> Source passage:
****************************************
Secretary Pompeo left the Agency in good shape, and Ms. Haspel was his 
very capable Deputy. Moreover, few people have contributed as much to 
the CIA's recent successes as Ms. Haspel. She has 33 years of 
experience working for the Agency, serving first on the frontlines of 
the Cold War and later on the frontlines of the War on Terror. If 
confirmed, she would also be the first woman to lead the Agency.
  Given her many accomplishments, her diligence, dedication, and her 
fierce love of country, I am astonished and disappointed at the 
controversy over the nomination of this great American. After all, Ms. 
Haspel is a career professional whose record of achievement speaks for 
itself.
  She joined the Agency in 1985, working as a case officer for several 
years in both Africa and Europe. Over time, she rose up the ranks, 
serving first as Chief of Staff and then as Deputy Director of the 
Directorate of Operations. She served as Chief of Station--the officer 
responsible for overseeing all of the CIA's work in a foreign country--
four different times.
****************************************
> Given data:
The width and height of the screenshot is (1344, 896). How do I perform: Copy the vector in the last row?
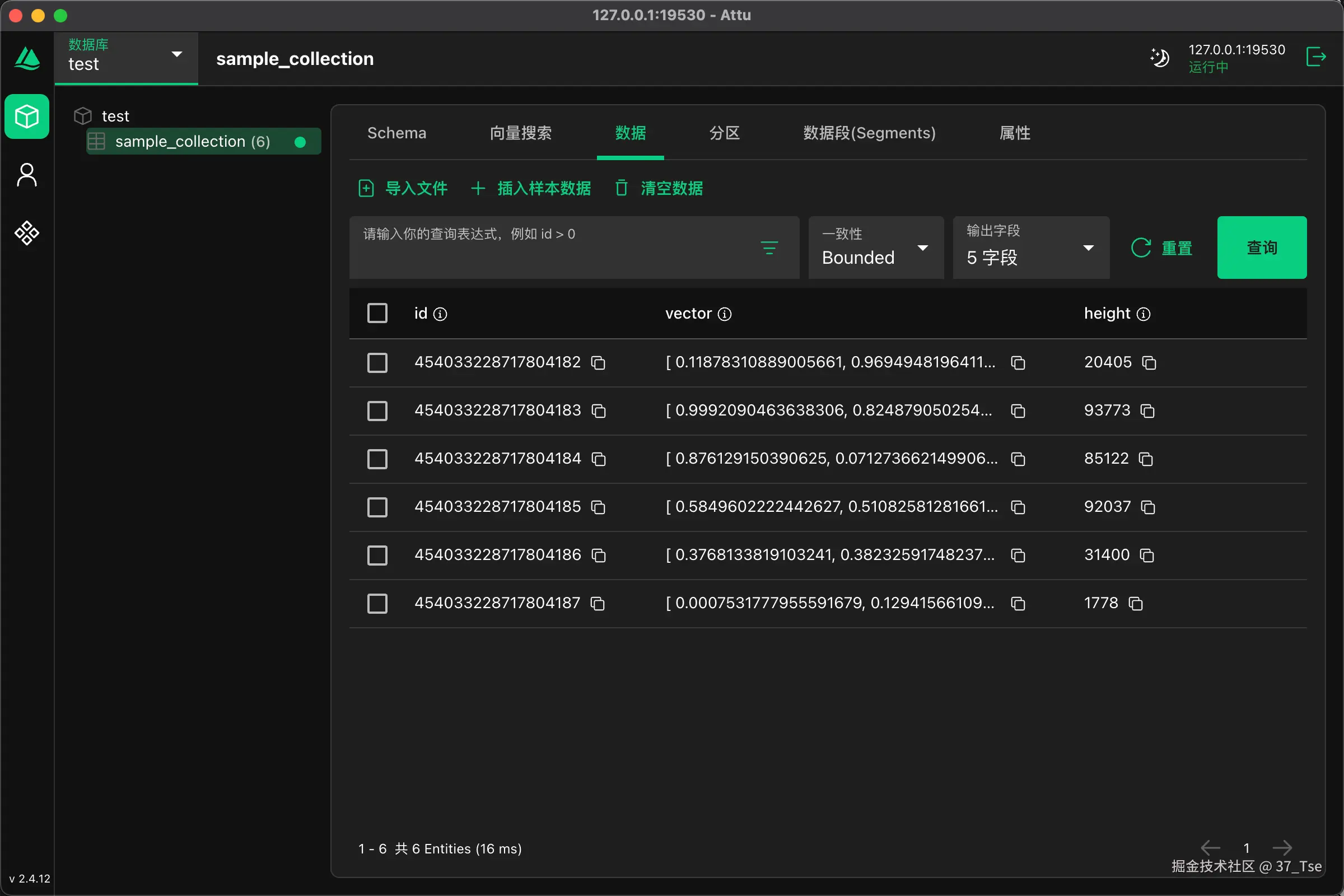point(1018,604)
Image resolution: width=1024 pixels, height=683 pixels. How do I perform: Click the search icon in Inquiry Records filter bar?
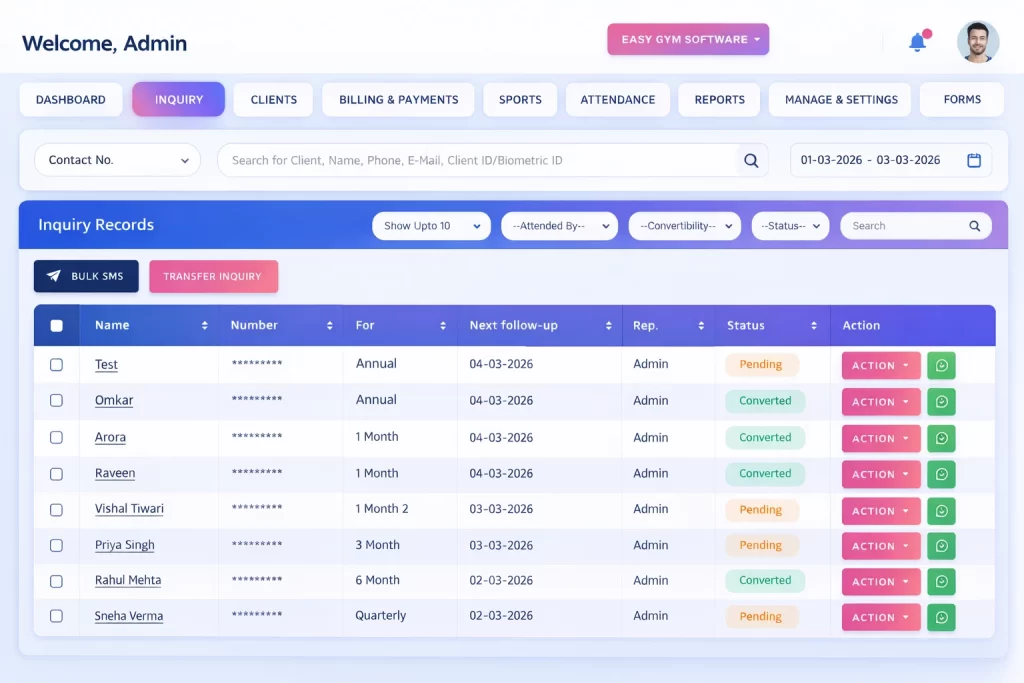pyautogui.click(x=974, y=225)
****************************************
> Directives:
1. Answer these from the passage on Ms. Haspel:
(a) How many years has she worked for the Agency?
(b) In what year did she join the Agency?
(c) How many times did she serve as Chief of Station?
2. Set down everything in the passage on Ms. Haspel from "Secretary Pompeo left" down to "After all, Ms.".

> Complete answers:
1.
(a) 33 years
(b) 1985
(c) Four times

2.
Secretary Pompeo left the Agency in good shape, and Ms. Haspel was his 
very capable Deputy. Moreover, few people have contributed as much to 
the CIA's recent successes as Ms. Haspel. She has 33 years of 
experience working for the Agency, serving first on the frontlines of 
the Cold War and later on the frontlines of the War on Terror. If 
confirmed, she would also be the first woman to lead the Agency.
  Given her many accomplishments, her diligence, dedication, and her 
fierce love of country, I am astonished and disappointed at the 
controversy over the nomination of this great American. After all, Ms.